Rnsaslkih replied: “I’d hate it. Holidays are to get away from everything.”
Duttercup commented: “Who wouldn’t find this a bit annoying?? I mean there’s nothing you can do but… I don’t want my pina colada lounging to be witnessed by colleagues. I can see why this would be irritating.”
Although Maireas thought: “I genuinely don’t see the problem. You see someone you know while you’re on holiday?

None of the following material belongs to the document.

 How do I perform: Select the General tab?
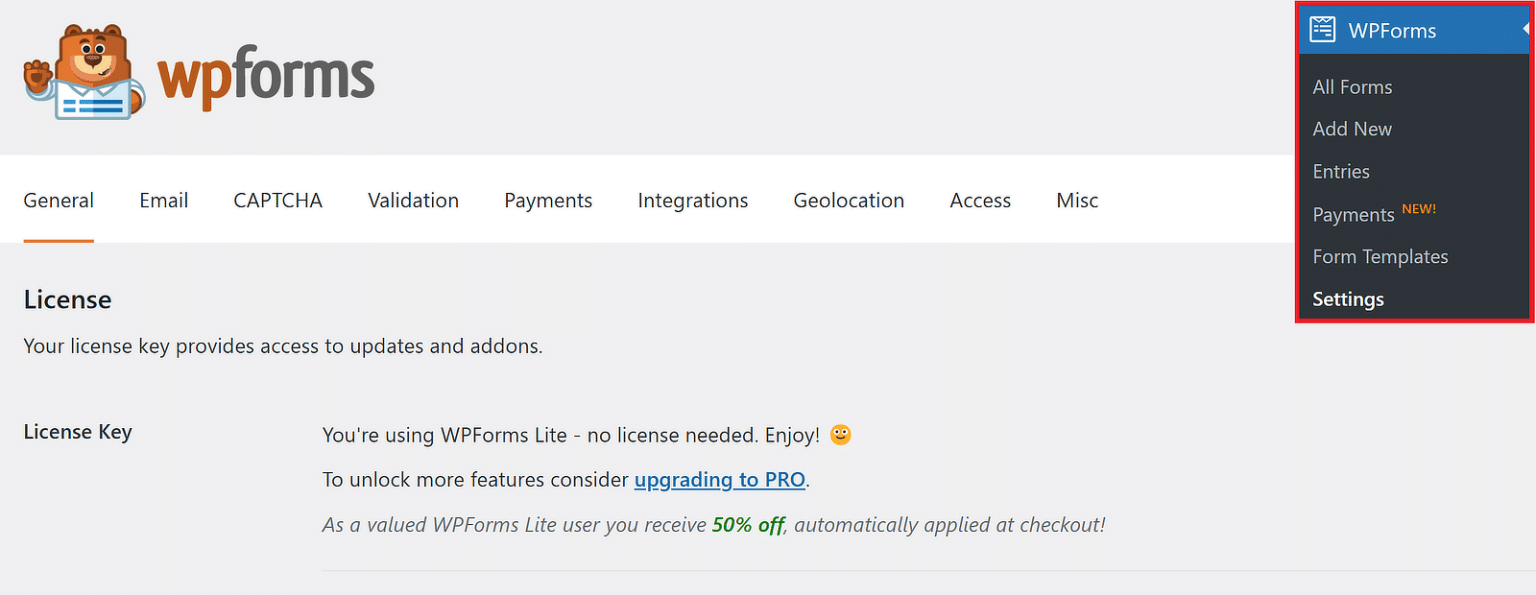click(58, 200)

Why is that a problem?”
After reading through the responses, the worker confirmed their plan, saying: “I think I’m just going to say to him that I won’t socialize with him before I go… to manage expectations.”
The chart below, provided by Statista, revealed hurdles to a summer holiday.
An Ipsos survey from June revealed that people are eager to go abroad after years of uncertainty due to the pandemic.
Statistics showed that 48 percent of Europeans and 36 percent of Americans were planning on vacationing overseas.
“Nevertheless, domestic travel remains at a higher level than 2019 in almost all the countries,” they added.
And it seems holidaymakers have a healthy budget, even amid inflation and gas price increases.
They noted: “Holidaymakers will have a bigger travel budget this year than they did in 2021: Americans intend to spend an additional $440, for a total budget of around $2,760 (+19% vs 2021).
“In Europe, the expected holiday budget is around $1,843 (€1,800) (+ $225 (€220), +14% vs 2021).”